- Court: High Court of Justice
- Decided: 2 July 2021
- Citations: [2021] EWHC 1821 (Admin); [2021] WLR(D) 372;
- Transcript: Judgment at BAILII

= R (on the Application of Safe Passage International) v Secretary of State for the Home Department =

2021 High Court of Justice case

R (on the Application of Safe Passage International) v Secretary of State for the Home Department [[Case citation|[2021] EWHC 1821 (Admin)]], is a judgment of the High Court of Justice of England and Wales.

Safe Passage, challenged the lawfulness of a Home Office policy on Dublin III transfers by way of judicial review. The court found that there were two parts of the policy that were unlawful.

== Background ==
The Dublin III Regulation is a European Union (EU) agreement that "provides a system for allocating responsibility for determining applications for international protection from asylum seekers to member states of the EU". Dublin III provides that unaccompanied minors seeking asylum should be reunited with any family members legally present in another EU member state, and the application for transfer to that member state for reunification should be made in the member state where the family members reside. Dublin III applied to the United Kingdom (UK) as an EU member state until January 1, 2021.

In April 2020, the Home Office changed its policy on Dublin III transfers. One of the changes in policy was that Home Office caseworkers were instructed to refuse a transfer request if their investigation would not meet the two-month deadline to accept or refuse a transfer request, because if they failed to meet the deadline, they would be required to accept the request under Dublin III.

The plaintiff, Safe Passage, challenged the lawfulness of the policy by way of judicial review.

== Facts ==
The plaintiff argued that the guidance in the policy document was unlawful on three main grounds:

- The guidance "provide[d] only for information [regarding the child's family members] to be obtained from the local authority once the family link had been established, which came too late in the process for relevant information to be obtained to inform the [transfer request]".
- The guidance wrongly permitted caseworkers to refuse requests if they would not meet the two-month deadline.
- The practice set out in the guidance regarding "reexamination [review] requests " was unlawful because it misapplied EU case-law.

The Home Office argued that the first ground was not wrong in law because when the guidance was "read as a whole, it is apparent that appropriate inquiries are required to be made by the caseworkers with all relevant bodies, including local authorities" in assessing the transfer requests. In relation to the second ground, the Home Office argued that the guidance was correct and had been "mischaracterised by [the plaintiff]". With regard to the third ground, the Home Office maintained that the guidance concerning reexamination requests was correct and consistent with EU law.

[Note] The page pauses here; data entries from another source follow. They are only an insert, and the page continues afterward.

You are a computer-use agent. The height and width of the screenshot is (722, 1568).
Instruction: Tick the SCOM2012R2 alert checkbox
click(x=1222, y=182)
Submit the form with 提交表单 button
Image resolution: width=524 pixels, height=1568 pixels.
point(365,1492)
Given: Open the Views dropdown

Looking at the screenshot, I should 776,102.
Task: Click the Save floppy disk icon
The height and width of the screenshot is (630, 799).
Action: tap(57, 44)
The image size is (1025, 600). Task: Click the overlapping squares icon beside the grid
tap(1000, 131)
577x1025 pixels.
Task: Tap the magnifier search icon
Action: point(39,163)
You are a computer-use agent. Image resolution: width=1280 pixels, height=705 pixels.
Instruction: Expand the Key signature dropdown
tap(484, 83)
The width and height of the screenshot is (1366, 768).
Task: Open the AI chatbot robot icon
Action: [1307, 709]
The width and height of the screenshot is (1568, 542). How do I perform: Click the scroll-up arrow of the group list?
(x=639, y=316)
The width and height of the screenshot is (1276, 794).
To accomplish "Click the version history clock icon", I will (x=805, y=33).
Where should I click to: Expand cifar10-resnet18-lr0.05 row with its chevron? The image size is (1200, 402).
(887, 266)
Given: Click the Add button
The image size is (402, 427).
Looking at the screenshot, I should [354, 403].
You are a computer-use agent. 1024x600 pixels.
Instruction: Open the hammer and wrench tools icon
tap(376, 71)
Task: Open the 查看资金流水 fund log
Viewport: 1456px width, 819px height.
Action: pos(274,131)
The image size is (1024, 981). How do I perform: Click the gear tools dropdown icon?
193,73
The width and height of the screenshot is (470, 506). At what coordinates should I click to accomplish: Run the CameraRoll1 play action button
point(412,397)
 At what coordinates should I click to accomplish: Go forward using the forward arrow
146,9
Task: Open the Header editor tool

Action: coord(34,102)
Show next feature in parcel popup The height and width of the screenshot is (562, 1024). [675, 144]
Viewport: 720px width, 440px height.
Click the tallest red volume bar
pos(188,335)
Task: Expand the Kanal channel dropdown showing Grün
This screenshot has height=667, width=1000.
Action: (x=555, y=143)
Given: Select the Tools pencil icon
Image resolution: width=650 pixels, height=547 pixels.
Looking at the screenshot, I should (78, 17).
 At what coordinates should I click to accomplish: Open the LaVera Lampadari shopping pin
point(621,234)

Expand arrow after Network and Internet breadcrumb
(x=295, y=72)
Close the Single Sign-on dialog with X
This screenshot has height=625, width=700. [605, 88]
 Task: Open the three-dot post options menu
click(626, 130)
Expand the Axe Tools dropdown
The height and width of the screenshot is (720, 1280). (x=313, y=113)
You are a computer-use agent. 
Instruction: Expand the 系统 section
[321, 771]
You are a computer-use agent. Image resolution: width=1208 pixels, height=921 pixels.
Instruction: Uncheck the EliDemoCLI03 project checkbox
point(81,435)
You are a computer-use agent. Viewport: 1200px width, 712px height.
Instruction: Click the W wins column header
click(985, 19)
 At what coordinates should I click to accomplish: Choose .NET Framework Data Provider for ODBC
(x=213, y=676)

The case was heard by Justice Dingemans and Justice Dove.

== Judgment ==
The court found that there were two parts of the policy that were unlawful. The ruling did not overturn the policy guidance as a whole on the grounds that "there are substantial parts of the policy guidance which are not erroneous in law".

First, the court determined that the policy directing that information should be obtained from the local authority after the family link had been established (ground one) was unlawful because it created "a bright line that the local authority should not undertake an assessment with the family … until the family link had been established", even though the local authority's assessment would assist the Home Office in making an informed decision about whether there was a family link.

The court also found the policy relating to the two-month deadline to be unlawful. The court held it was unlawful because it provided for transfer requests to be refused when inquiries had not yet established whether the family link existed or whether it was in the best interests of the child to have the asylum claim considered in the UK. The court held that "it was not appropriate to reject [transfer requests] because the family link had not been established with sufficient confidence" or when inquiries about whether it was in the child's best interests to determine the claim in the UK were ongoing. The court held that the Home Office "should have carried out sufficient investigations" to be able to answer each of those questions.

Regarding the plaintiff's third ground of challenge, the court found that the Home Office’s policy did not conflict with the EU case law.